● **Source text**:
= = = =
DeepBoner / docs /specs /SPEC_01_DEMO_TERMINATION.md
VibecoderMcSwaggins's picture
feat: SPEC_01 (Termination) + SPEC_02 (E2E Tests) implementation (#66)
0257d2f unverified
|
raw
history blame
3.85 kB

SPEC 01: Demo Termination & Timing Fix

Priority: P0 (Hackathon Blocker)

Problem Statement

Advanced (Magentic) mode runs indefinitely from user perspective. The demo was manually terminated after ~10 minutes without reaching synthesis.

Root Cause Hypothesis: We're trusting agent_framework.MagenticBuilder.max_round_count to enforce termination, but:

  1. We don't know how the framework counts "rounds"
  2. Our iteration counter only tracks MagenticAgentMessageEvent, not all framework rounds
  3. Manager coordination messages (JUDGING) happen between rounds and don't count

Investigation Required

Question 1: Does max_round_count actually work?

# Current code (src/orchestrator_magentic.py:111)
.with_standard_manager(
    chat_client=manager_client,
    max_round_count=self._max_rounds,  # Default: 10
    max_stall_count=3,
    max_reset_count=2,
)

Test: Set max_round_count=2 and verify termination.

Question 2: What counts as a "round"?

From demo output:

  • JUDGING (Manager) - many of these
  • SEARCH_COMPLETE (Agent)
  • HYPOTHESIZING (Agent)
  • JUDGE_COMPLETE (Agent)
  • STREAMING (Delta events)

Is one "round" = one full cycle of all agents? Or one agent message?

Question 3: Why no final synthesis?

The demo showed lots of evidence gathering but never reached ReportAgent. Either:

  1. JudgeAgent never said "sufficient=True"
  2. Framework terminated before synthesis (unlikely given time)
= = = =
● **Extracted material**:
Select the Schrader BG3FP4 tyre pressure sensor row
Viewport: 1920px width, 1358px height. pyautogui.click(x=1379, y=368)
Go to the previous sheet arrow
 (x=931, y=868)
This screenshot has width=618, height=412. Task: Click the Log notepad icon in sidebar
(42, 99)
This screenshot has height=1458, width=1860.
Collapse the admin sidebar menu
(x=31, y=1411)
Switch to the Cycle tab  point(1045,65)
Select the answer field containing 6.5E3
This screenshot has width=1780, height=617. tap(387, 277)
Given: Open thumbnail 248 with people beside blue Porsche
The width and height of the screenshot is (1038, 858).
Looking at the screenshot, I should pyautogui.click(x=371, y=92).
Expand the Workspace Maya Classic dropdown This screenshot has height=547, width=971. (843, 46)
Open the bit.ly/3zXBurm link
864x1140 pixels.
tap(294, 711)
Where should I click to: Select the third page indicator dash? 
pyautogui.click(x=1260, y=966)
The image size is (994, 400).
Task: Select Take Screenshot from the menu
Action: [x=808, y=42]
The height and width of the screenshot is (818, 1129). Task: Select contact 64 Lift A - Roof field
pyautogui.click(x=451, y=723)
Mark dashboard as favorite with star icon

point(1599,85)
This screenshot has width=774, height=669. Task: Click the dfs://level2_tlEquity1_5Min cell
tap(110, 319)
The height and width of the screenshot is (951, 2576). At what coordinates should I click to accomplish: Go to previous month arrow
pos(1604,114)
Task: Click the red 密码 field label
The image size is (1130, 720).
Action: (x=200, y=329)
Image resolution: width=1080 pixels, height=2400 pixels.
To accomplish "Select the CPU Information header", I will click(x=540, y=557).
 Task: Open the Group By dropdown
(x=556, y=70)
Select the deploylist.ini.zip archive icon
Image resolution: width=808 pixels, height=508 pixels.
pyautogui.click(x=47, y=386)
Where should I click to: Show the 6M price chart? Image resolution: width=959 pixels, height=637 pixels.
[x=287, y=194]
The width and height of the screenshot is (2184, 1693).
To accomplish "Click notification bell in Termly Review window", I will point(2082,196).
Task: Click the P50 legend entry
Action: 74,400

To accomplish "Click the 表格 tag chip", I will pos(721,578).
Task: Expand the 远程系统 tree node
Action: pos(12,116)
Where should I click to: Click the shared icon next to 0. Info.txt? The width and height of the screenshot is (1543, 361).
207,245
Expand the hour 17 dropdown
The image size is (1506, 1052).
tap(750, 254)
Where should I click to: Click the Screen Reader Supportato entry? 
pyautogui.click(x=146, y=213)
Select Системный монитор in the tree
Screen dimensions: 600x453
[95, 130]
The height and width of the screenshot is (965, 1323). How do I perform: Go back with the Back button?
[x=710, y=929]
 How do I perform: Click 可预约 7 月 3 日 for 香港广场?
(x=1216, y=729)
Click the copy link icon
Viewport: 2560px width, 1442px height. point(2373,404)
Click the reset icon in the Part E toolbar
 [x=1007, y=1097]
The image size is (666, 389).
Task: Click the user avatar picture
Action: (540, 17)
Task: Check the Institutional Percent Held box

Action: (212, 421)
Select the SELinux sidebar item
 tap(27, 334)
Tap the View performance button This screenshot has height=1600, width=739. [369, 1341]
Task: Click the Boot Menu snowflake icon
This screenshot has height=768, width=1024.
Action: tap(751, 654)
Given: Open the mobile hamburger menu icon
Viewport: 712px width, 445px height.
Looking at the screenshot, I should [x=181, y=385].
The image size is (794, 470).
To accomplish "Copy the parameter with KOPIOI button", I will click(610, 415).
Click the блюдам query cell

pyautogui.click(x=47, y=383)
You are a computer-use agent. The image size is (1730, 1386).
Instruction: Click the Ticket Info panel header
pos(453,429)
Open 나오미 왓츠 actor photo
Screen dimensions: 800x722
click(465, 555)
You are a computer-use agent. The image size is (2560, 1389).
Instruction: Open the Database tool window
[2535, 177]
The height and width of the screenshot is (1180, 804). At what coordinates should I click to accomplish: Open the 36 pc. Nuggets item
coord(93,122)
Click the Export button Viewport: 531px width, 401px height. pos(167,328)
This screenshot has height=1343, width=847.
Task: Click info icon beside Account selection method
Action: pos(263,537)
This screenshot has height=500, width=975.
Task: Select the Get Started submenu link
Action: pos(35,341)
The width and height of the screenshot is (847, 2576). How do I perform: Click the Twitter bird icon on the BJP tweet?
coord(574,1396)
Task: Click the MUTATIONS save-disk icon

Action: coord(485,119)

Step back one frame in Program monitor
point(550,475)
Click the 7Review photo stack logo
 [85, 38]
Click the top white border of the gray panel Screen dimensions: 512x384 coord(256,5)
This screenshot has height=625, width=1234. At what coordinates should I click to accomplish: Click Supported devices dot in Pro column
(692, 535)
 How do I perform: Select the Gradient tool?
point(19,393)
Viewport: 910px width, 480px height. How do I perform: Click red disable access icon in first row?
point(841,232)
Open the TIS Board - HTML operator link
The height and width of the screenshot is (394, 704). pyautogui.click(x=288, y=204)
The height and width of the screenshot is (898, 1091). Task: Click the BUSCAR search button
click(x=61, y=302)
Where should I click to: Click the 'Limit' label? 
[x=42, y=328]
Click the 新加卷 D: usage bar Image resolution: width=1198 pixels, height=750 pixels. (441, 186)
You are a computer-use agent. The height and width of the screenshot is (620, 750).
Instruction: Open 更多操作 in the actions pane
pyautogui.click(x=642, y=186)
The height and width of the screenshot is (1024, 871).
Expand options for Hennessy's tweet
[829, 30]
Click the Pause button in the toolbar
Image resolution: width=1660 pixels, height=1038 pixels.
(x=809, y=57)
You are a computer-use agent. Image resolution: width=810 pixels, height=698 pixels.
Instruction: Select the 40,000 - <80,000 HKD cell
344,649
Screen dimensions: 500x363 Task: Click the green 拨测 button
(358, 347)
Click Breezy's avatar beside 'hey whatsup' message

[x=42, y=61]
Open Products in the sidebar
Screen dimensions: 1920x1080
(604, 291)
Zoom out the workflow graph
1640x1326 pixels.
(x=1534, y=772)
= = = =
● **Stated exercise 1**:
Repeat the passage of the demo termination spec from "2. Our iteration" up to and including "Current code (src/orchestrator_magentic.py:111)".
● **Stated exercise 2**:
Which event labels does the demo termination spec list under "From demo output"? Give each one without its parenthetical note.

● **Exercise solution 1**:
2. Our iteration counter only tracks MagenticAgentMessageEvent, not all framework rounds
  3. Manager coordination messages (JUDGING) happen between rounds and don't count

Investigation Required

Question 1: Does max_round_count actually work?

# Current code (src/orchestrator_magentic.py:111)

● **Exercise solution 2**:
JUDGING
SEARCH_COMPLETE
HYPOTHESIZING
JUDGE_COMPLETE
STREAMING